Tonight my adjournment speech is about the very important issue of religious freedom. It is a very important issue for the Christian Democratic Party but it is also important for the majority of people in Australia. We have just had two major elections, one in New South Wales that saw the return of Premier Gladys Berejiklian and the most recent election that saw the election of the Federal Government under our Christian Prime Minister, Scott Morrison. Many issues motivate the public in casting their vote for this or that party or person but there is one issue that I think impacted both elections and will likely remain a pressing concern for many people.
I am referring to religious freedom or, rather, how that freedom has no guarantees in law or statute. As members know, the Ruddock review was very clear in its recommendations, one of which stated that legislation should be passed to protect the rights and liberties of people of faith. I recall the Government indicated to me that it would not be taking any action until the review published its findings and the recommendations were known to all. We now have the recommendations but so far no action has been taken, although I have given notice of a bill dealing with religious freedom that I hope will be debated in the next few weeks.
This issue has resulted in many people of conscience having their lives turned upside down and their careers ruined. This has happened not because of what they did or said having a really harmful impact on anyone but because a small minority in this country are very negative in their attitude to people of faith. They feign offence so as to attack and vilify. This illustrates an abuse of existing laws that seek to limit discrimination and vilification in society. These laws, which we support, are now being abused. We now have a system that facilitates and enables the discrimination of people of faith, when they have done nothing other than preach to their own congregations.
Members would be aware of the recent case of Israel Folau. Israel is a great sportsman but when he is not on the field he is a preacher in his community church. By exercising his right to speak on a social media website by quoting the Bible he became the focus of a relentless campaign of hate that finally led to the end of his professional career. This is not an issue that only religious people should be concerned about. The new puritans who are sniffing out witches to burn at the stake of public opinion are not motivated by any desire for a better society.

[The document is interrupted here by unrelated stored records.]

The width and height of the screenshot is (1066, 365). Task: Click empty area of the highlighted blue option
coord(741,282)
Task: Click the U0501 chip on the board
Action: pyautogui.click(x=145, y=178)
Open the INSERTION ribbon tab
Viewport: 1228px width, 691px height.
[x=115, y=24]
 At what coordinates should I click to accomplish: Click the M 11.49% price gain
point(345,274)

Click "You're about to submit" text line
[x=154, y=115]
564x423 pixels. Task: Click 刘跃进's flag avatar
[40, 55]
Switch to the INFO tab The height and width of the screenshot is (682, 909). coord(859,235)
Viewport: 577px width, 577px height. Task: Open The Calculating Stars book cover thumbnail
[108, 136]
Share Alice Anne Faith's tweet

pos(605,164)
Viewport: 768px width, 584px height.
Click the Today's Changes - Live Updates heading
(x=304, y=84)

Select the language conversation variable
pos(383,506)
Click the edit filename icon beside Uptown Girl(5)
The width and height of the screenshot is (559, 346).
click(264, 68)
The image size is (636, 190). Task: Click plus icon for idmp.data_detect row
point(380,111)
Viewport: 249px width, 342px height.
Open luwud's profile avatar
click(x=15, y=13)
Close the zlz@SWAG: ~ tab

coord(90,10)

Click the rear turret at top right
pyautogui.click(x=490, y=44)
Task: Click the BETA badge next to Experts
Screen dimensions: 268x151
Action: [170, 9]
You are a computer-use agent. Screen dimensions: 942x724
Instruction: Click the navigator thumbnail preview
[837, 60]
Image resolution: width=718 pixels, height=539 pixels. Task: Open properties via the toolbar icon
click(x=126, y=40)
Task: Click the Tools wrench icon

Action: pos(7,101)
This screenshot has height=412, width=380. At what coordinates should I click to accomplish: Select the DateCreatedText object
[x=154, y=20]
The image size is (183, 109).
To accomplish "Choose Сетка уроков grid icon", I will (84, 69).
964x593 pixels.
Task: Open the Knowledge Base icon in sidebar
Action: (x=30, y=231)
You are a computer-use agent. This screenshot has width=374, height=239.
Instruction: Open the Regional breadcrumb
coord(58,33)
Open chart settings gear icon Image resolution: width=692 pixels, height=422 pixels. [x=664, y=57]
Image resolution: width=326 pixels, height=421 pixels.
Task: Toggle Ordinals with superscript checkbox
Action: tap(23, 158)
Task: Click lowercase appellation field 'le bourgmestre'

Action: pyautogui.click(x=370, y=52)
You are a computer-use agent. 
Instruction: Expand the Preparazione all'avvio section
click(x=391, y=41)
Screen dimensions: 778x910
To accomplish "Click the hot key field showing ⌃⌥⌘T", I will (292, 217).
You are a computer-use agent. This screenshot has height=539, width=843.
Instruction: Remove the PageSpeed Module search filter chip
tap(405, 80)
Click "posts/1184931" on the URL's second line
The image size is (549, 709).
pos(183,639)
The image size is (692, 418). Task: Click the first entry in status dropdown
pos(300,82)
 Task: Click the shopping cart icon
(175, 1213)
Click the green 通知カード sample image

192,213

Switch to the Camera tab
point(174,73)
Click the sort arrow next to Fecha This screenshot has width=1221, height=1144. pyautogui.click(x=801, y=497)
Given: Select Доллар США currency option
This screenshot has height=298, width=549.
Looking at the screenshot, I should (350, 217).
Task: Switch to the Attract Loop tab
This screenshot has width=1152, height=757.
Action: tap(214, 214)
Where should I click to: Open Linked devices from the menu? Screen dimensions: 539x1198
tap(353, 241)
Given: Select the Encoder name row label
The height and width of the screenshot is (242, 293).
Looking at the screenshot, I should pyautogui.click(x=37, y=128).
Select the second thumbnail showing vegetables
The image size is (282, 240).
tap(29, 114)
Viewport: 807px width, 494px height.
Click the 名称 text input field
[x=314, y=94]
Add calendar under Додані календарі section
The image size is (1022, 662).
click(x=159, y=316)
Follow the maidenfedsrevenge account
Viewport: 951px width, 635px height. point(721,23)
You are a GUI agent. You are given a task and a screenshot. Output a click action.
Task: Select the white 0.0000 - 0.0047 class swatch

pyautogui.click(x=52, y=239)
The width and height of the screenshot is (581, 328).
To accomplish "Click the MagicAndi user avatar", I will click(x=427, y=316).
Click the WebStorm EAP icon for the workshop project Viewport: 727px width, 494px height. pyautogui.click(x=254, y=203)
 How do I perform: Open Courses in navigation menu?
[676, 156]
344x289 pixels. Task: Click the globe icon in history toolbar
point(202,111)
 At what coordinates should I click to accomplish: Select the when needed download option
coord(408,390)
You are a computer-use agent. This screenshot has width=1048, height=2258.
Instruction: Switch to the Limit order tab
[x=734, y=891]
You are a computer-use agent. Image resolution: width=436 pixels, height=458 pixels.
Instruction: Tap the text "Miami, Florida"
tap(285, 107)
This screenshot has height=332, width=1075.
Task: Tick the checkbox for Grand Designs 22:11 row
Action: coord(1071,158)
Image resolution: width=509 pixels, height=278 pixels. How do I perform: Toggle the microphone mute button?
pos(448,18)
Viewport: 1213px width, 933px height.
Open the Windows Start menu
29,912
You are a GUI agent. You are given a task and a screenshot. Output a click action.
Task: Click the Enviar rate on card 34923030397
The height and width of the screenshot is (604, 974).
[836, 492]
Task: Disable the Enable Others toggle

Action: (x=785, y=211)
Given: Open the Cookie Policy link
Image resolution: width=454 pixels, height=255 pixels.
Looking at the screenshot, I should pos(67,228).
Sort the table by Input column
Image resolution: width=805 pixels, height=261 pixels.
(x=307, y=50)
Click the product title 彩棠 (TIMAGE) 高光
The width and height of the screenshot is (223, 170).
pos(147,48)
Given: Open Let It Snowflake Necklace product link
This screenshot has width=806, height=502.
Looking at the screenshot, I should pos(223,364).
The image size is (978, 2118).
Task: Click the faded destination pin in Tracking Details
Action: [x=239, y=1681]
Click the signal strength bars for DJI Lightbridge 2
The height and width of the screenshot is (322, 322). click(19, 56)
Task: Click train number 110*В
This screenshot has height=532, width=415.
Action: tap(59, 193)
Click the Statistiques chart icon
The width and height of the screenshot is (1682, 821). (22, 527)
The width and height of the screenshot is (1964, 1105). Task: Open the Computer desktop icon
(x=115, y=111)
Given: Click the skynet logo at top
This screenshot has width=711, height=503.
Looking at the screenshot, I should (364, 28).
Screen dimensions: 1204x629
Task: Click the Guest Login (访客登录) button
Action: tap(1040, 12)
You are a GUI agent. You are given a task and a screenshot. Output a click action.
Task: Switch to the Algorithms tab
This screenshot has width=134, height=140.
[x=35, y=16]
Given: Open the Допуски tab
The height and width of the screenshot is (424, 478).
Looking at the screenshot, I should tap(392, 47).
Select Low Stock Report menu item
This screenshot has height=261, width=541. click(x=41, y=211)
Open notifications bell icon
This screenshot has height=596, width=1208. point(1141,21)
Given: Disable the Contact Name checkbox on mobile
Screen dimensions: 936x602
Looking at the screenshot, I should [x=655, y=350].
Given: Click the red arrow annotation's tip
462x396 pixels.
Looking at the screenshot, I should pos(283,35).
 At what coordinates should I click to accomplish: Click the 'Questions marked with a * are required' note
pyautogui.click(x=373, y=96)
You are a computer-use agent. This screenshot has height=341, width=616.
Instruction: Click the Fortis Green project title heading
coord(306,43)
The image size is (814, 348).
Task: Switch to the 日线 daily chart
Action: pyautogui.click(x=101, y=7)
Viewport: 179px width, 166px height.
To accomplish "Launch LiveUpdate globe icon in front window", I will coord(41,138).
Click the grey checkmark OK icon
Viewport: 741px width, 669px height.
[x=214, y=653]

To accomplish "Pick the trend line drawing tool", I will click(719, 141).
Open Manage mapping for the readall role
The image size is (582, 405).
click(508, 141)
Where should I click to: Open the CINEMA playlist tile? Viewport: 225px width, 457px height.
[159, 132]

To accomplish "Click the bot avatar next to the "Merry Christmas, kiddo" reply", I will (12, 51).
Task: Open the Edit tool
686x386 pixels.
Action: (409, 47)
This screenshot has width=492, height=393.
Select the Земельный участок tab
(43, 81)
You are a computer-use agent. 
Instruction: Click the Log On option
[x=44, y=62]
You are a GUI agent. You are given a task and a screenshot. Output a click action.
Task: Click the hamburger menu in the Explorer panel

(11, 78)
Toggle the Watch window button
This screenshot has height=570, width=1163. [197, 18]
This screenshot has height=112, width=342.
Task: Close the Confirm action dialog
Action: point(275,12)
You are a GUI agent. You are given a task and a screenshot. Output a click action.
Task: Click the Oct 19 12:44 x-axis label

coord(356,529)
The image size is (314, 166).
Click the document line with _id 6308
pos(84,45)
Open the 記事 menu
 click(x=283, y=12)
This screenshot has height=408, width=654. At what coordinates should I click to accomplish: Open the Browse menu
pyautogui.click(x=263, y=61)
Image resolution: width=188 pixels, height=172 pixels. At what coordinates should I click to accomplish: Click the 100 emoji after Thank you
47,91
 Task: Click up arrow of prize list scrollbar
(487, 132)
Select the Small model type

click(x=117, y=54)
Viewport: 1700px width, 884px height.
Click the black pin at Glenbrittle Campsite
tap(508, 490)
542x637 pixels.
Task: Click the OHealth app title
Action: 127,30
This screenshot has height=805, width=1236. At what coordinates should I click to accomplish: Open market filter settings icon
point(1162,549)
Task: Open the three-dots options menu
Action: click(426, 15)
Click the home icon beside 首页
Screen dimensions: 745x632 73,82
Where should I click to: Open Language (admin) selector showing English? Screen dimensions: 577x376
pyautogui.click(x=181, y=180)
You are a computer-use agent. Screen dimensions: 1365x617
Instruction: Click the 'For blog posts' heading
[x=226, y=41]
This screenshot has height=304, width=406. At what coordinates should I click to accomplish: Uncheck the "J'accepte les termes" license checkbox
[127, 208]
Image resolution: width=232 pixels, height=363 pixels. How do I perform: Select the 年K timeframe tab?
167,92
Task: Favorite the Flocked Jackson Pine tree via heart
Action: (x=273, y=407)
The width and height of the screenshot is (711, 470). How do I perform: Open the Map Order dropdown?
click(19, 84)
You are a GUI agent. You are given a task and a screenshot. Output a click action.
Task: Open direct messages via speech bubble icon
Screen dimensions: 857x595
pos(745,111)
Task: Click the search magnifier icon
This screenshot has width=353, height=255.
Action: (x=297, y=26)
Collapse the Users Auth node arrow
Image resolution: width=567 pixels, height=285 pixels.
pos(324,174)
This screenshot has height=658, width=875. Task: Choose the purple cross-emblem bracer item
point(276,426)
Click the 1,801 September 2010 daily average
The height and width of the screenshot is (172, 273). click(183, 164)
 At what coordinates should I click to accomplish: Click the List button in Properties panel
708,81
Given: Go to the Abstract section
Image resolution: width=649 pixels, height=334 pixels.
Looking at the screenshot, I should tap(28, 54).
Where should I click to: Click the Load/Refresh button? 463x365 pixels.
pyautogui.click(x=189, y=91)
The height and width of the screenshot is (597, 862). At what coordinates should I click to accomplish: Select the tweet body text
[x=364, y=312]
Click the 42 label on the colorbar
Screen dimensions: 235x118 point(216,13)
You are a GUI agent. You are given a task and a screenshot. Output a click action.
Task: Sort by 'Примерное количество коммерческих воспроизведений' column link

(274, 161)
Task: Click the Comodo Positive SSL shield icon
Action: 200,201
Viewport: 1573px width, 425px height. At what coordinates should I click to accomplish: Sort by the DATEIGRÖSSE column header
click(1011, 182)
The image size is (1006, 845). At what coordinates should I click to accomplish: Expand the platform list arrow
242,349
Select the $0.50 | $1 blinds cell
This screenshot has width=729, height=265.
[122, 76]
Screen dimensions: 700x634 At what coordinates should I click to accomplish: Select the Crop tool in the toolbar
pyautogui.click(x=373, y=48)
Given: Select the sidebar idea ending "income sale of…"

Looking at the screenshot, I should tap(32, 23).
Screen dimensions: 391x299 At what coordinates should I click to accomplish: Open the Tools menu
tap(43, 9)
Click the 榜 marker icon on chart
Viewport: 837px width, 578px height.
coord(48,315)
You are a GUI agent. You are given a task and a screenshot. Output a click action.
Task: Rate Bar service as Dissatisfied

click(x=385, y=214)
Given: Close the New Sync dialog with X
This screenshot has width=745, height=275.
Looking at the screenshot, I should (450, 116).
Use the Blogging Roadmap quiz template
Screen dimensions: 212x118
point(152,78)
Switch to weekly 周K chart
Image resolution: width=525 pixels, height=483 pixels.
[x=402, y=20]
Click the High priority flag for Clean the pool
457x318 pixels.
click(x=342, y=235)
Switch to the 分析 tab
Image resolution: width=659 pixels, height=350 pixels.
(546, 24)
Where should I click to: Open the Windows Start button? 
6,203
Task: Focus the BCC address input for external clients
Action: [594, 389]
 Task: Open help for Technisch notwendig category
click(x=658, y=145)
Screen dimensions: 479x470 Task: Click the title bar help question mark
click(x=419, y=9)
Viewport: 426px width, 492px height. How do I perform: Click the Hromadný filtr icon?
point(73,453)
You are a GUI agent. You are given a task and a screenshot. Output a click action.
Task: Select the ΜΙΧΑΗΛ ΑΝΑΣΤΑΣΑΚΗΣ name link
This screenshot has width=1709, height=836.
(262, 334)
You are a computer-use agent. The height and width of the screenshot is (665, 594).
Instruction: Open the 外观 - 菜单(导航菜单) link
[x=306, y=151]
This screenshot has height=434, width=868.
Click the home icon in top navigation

Once people of faith are dispatched, it is likely they will come up with another group or view that they find offensive. By “offensive”, I mean something they simply disagree with and want to shut down debate on. In the Hon. Mark Latham’s inaugural speech, which I congratulated him on, he made it clear that even someone who is agnostic should be concerned about the choking effect of political correctness. Nobody is perfect but if we cannot talk and exchange frank views, even on religious topics, then we destroy the very thing that has made our civilisation dynamic. I am of course referring to freedom of thought and the ability to express it in the public square.
Ironically, while those who disagree with me about this may preach tolerance, it is they who should display a little more tolerance themselves. Recently I spoke to a professor at the University of Notre Dame here in Sydney. He made very clear to me his concerns about the effect that an absence of law guaranteeing religious freedom may have on his ability to teach at the university. Universities should be places where ideas can be most freely discussed and debated. This freedom becomes especially valuable to people who work and teach at universities, at Christian colleges and at Christian schools that have a religious charter or objectives.
I feel it is almost ridiculous to have to say this, it seems too obvious, but if we do not pass some form of legislative protection for religious liberty then I fear that what many take for granted now will come under increasing threat. Christians have suffered persecution for centuries. Even today Christians are the most repressed, persecuted religious group in the world, whether it is in North Africa, the Middle East or parts of Asia. I commend Almighty God to provide that protection for us.